Globally, HBV infection is the leading cause of incident liver cancer and associated mortality, followed by alcohol consumption, HCV infection, and other causes, which account for 33%, 30%, 21%, and 16% of the total burden of this disease, respectively². The major risk factors associated with HCC vary between regions. In areas considered “high-risk” for HCC, for example, China and East Africa, the critical disease determinant is chronic HBV infection; in contrast, in countries such as Egypt or Japan, HCV infection is likely the predominant cause^1,2. Recent developments in HCV treatment suggest that a large proportion of liver cancer cases can be prevented^1,11,12. An interferon (IFN)-free direct-acting antiviral agent (DAA, daclatasvir plus asunaprevir) was approved for use in Japanese patients with HCV infection in July 2014. Therefore, high rates of sustained virological response (SVR) have been achieved in patients with chronic HCV infection^13–16. Recently, DAAs have been introduced as an easy and safe antiviral oral therapy for HCV infection¹⁶.

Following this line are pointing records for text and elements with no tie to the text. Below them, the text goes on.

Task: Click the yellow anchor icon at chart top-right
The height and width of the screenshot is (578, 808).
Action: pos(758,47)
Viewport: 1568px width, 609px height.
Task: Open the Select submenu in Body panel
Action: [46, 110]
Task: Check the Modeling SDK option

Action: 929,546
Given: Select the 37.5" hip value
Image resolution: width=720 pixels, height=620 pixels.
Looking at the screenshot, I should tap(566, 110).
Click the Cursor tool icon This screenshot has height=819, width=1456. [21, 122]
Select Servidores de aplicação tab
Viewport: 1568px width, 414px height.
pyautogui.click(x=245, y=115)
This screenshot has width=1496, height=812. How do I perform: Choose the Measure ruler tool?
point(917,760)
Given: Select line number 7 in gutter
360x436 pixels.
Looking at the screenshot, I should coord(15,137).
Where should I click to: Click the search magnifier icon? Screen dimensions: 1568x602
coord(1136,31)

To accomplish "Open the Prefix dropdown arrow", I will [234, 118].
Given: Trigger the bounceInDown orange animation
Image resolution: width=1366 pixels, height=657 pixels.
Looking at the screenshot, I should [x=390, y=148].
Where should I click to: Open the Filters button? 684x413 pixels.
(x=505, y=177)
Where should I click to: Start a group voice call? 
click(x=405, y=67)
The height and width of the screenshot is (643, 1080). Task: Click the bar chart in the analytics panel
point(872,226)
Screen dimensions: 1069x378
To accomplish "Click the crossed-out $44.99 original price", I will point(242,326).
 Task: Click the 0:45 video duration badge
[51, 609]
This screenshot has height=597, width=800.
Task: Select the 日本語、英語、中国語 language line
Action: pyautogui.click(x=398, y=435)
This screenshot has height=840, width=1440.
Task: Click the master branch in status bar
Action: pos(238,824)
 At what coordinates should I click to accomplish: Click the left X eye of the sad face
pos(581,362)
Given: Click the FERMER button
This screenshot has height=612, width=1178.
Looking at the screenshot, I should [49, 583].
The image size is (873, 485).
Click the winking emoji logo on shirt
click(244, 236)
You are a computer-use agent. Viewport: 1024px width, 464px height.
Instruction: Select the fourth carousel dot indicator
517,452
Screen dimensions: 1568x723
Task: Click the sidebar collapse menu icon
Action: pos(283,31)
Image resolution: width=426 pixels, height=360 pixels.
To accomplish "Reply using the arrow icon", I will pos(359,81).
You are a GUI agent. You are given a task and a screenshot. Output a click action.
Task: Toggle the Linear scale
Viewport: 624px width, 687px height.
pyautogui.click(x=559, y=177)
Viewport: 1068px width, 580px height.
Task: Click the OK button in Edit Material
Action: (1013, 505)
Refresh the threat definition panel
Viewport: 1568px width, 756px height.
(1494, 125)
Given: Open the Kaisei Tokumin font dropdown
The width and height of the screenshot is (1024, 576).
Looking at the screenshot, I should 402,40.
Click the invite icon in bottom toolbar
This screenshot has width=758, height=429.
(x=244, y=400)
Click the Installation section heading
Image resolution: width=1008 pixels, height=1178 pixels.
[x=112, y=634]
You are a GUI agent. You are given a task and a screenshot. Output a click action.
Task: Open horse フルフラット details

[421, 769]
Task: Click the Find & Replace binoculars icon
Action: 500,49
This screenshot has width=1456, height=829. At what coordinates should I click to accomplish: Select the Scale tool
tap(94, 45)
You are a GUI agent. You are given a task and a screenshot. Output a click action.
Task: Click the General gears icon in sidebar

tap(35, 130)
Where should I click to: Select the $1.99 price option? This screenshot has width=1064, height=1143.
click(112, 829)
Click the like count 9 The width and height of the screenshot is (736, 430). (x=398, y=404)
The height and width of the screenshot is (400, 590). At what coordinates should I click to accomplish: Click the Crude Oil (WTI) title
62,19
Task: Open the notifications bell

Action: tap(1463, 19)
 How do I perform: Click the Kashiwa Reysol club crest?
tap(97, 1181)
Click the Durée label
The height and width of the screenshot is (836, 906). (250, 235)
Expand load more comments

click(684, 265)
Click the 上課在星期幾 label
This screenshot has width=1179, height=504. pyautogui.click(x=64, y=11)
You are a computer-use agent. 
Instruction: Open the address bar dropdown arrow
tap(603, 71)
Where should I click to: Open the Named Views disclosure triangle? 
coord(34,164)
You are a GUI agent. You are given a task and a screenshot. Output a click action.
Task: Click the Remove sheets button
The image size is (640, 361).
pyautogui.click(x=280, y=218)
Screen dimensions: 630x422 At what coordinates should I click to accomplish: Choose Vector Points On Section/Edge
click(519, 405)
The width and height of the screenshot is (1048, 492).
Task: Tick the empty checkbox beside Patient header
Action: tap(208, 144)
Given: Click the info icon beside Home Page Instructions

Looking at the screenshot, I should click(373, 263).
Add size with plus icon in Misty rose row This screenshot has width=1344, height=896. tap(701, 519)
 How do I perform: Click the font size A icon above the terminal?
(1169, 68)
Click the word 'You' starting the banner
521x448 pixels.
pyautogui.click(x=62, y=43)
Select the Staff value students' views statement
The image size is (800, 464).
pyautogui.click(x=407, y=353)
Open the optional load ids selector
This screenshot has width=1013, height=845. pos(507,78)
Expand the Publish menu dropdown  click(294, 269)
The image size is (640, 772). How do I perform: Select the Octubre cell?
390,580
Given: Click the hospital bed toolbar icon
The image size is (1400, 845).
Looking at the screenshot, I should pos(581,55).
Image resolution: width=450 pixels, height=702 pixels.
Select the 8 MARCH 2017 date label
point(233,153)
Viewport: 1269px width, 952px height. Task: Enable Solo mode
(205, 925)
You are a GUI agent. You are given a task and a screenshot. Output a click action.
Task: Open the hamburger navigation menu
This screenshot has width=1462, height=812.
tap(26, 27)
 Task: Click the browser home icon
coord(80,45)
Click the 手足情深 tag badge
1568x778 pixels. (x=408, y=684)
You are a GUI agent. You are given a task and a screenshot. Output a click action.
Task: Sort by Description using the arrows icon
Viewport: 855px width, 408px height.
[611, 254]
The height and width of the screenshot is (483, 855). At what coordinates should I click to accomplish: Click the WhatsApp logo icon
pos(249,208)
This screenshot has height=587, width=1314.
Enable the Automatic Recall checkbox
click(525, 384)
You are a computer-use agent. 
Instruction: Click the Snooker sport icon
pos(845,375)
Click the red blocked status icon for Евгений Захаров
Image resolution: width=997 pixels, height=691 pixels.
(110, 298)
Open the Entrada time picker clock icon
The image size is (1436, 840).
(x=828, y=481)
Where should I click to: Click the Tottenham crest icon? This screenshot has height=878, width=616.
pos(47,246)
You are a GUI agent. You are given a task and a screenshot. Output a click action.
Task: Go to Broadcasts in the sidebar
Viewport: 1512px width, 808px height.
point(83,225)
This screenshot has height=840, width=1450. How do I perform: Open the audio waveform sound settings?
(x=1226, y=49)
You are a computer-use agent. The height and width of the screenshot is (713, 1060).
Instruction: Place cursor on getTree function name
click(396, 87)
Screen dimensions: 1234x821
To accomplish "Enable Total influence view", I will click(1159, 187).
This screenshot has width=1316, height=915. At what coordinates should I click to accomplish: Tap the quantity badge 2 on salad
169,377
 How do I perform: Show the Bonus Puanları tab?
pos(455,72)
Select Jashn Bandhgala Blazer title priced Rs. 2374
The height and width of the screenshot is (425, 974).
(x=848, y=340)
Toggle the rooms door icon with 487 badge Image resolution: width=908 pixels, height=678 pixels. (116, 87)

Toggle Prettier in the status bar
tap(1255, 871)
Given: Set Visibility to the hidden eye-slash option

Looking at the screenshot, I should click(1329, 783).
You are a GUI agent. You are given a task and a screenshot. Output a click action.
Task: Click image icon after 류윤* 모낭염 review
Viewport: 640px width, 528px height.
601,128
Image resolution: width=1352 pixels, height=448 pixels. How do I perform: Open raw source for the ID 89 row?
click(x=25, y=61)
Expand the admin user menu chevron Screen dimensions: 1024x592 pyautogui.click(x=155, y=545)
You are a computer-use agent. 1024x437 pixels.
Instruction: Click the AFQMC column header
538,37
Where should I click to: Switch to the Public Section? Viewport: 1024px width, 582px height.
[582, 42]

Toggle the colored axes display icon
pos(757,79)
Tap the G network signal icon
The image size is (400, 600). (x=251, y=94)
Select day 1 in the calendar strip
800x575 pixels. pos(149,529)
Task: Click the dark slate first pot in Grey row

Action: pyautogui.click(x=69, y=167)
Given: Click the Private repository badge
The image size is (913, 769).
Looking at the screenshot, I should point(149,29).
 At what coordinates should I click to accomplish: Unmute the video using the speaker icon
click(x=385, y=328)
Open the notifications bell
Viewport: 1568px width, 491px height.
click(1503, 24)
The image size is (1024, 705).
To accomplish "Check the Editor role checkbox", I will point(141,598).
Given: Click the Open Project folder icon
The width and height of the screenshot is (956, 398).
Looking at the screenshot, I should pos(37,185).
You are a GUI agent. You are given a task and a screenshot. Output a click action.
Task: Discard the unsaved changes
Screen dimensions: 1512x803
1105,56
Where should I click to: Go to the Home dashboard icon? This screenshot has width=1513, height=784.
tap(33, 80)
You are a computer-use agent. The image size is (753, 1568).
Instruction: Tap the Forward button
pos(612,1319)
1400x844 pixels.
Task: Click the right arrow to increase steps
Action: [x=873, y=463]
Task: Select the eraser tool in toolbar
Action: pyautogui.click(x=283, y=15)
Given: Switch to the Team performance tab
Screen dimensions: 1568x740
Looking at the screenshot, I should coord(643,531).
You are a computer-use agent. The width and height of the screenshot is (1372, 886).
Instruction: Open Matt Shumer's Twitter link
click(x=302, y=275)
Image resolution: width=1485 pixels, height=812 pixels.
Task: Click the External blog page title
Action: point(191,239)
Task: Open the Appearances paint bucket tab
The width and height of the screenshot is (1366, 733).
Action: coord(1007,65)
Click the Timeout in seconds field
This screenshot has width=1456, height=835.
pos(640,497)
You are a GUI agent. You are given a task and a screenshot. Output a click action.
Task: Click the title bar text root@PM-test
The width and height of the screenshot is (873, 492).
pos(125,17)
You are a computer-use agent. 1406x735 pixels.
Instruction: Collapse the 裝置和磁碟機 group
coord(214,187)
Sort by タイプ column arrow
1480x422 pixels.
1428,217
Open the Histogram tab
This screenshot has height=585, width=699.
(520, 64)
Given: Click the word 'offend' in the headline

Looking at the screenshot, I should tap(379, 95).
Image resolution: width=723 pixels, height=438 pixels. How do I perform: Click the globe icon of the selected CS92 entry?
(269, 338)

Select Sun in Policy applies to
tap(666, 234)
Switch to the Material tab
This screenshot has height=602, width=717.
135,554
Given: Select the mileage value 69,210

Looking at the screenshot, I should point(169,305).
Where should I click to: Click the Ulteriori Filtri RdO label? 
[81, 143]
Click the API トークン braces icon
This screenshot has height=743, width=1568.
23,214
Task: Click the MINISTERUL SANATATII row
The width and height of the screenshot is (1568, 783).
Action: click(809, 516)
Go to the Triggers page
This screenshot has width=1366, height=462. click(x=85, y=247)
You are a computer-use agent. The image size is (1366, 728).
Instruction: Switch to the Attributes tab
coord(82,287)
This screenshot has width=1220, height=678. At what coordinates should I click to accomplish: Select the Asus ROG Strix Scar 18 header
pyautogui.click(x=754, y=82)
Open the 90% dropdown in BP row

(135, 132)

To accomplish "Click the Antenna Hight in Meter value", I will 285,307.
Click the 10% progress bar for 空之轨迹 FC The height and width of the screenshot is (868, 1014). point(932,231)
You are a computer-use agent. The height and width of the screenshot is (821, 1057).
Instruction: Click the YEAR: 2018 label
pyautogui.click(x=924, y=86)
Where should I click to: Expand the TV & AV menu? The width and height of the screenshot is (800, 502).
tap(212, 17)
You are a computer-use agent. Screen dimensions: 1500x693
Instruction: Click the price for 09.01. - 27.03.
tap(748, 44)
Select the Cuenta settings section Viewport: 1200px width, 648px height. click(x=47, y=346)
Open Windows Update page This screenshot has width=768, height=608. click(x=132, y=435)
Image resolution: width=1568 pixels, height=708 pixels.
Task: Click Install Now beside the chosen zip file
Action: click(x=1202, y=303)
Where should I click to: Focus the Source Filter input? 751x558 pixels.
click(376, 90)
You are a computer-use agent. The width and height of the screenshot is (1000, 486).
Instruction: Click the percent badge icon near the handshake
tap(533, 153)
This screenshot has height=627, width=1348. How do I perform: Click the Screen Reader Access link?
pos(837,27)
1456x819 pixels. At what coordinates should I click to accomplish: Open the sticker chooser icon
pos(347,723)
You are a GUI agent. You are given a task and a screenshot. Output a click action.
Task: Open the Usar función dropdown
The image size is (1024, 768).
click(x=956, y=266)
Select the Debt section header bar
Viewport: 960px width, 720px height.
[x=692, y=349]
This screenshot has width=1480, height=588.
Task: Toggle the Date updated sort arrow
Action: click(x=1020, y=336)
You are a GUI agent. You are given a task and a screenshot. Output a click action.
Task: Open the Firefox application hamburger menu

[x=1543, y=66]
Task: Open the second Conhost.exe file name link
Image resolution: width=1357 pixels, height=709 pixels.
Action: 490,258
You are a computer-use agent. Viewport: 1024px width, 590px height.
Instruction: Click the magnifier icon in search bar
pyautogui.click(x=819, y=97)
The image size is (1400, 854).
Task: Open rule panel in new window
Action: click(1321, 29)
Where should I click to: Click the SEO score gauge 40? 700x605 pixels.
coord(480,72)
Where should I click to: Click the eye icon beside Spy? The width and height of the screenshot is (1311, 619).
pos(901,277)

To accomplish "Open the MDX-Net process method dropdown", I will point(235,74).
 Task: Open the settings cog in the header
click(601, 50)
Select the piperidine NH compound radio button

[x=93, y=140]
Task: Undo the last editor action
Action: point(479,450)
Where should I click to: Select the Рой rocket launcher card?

In Japan, viral hepatitis remains the leading cause of HCC; however, the decrease in the prevalence of HCV-related HCC has changed the distribution of the disease etiology⁷. Specifically, while the proportion of HCC cases with non-viral etiology continues to increase in Japan¹⁷, epidemiological trends in sex and age distribution of new HCC cases remain unclear. Therefore, this study aimed to examine the epidemiological trends in HCC incident cases in Japan over the past 24 years (1996–2019).

Results

A total of 20,547 patients were newly diagnosed with HCC during 1996–2019 (24 years, Table 1). The number of new HCC cases in the first, second, third, and fourth quarters was 4311 (21.0%), 5505 (26.8%), 5776 (28.1%), and 4955 (24.1%), respectively (Tables 2, 3, 4).

Table 1.

Overall patient characteristics (n = 20,547).

Characteristics	Value
Sex (male/female)	14,020 (68.2%)/6527 (31.8%)
Age (years)	68.6 ± 10.1
Etiology (HBV/HBV + HCV/HCV/non-BC)	2997 (14.6%)/187 (0.9%)/12,019 (58.5%)/5344 (26.0%)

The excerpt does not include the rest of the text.